- Gachang Location within South Korea
- Coordinates: 35°48′08″N 128°37′25″E﻿ / ﻿35.80229°N 128.62372°E
- Country: South Korea
- Province: Daegu
- County: Dalseong County
- Administrative divisions: 12 legal ri, 117 ban

Area
- • Total: 111.27 km^{2} (42.96 sq mi)

Population (2004)
- • Total: 8,857
- • Density: 79.6/km^{2} (206/sq mi)

Korean name
- Hangul: 가창면
- Hanja: 嘉昌面
- RR: Gachang-myeon
- MR: Kach'ang-myŏn

= Gachang =

Gachang-myeon is a myeon, or township in rural southeastern Daegu, South Korea. Part of Dalseong County, is separated from the urban center of Daegu by the ridgelines of Yongjibong and Apsan.
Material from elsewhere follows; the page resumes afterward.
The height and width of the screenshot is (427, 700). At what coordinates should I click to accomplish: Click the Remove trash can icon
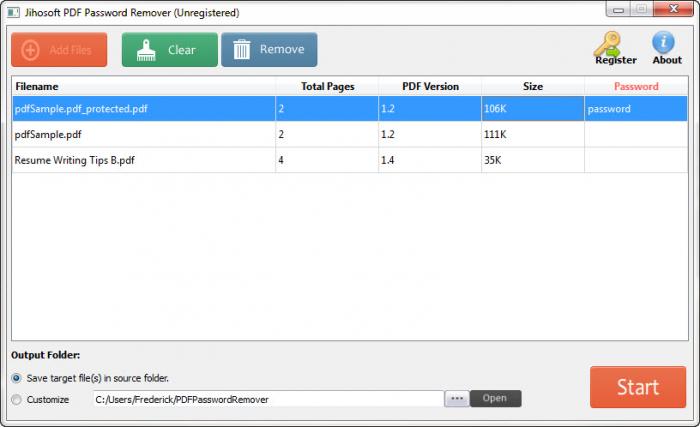tap(241, 50)
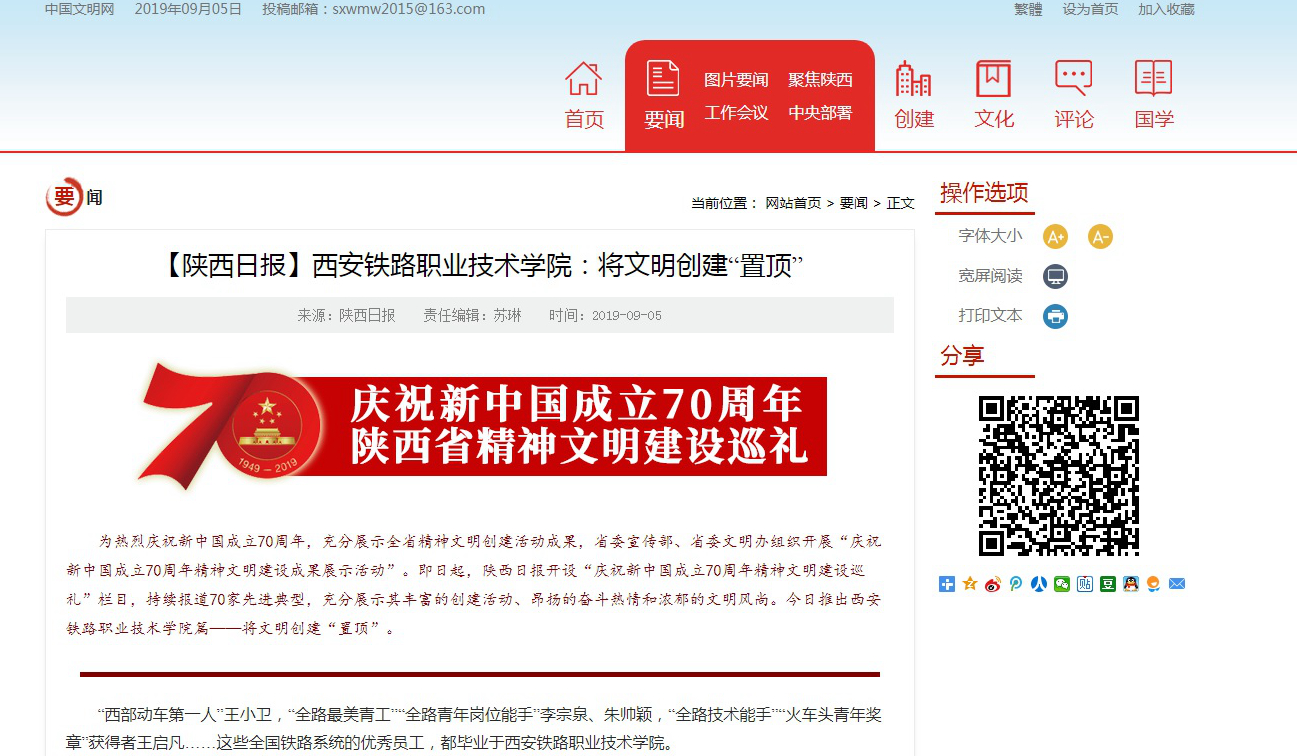The image size is (1297, 756).
Task: Select 中央部署 submenu link
Action: tap(820, 113)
These two mountains are separated by the narrow valley of the Sincheon, a tributary of the Nakdong which drains most of the township. The valley of the Sincheon also hosts the only roads that connect Gachang to central Daegu.

Gachang-myeon is ringed by mountains and threaded by narrow valleys. These include Biseulsan (1084 m) and Choejeongsan (889 m). This rugged topography makes it a favored destination for outings, both for mountain climbers and for those seeking only to enjoy the resort facilities in the Naengcheon valley. Heritage sites include the Nokdong Seowon, a seowon, and the Buddhist temple of Unheungsa.

To the south, Gachang is equally isolated by a line of low mountains that lie between it and Cheongdo county in Gyeongsangnam-do. Here the ridgeline is broken by the pass of Paljoryeong.

Gachang-myeon is the site of a major water supply facility for Daegu, the Gachang Dam.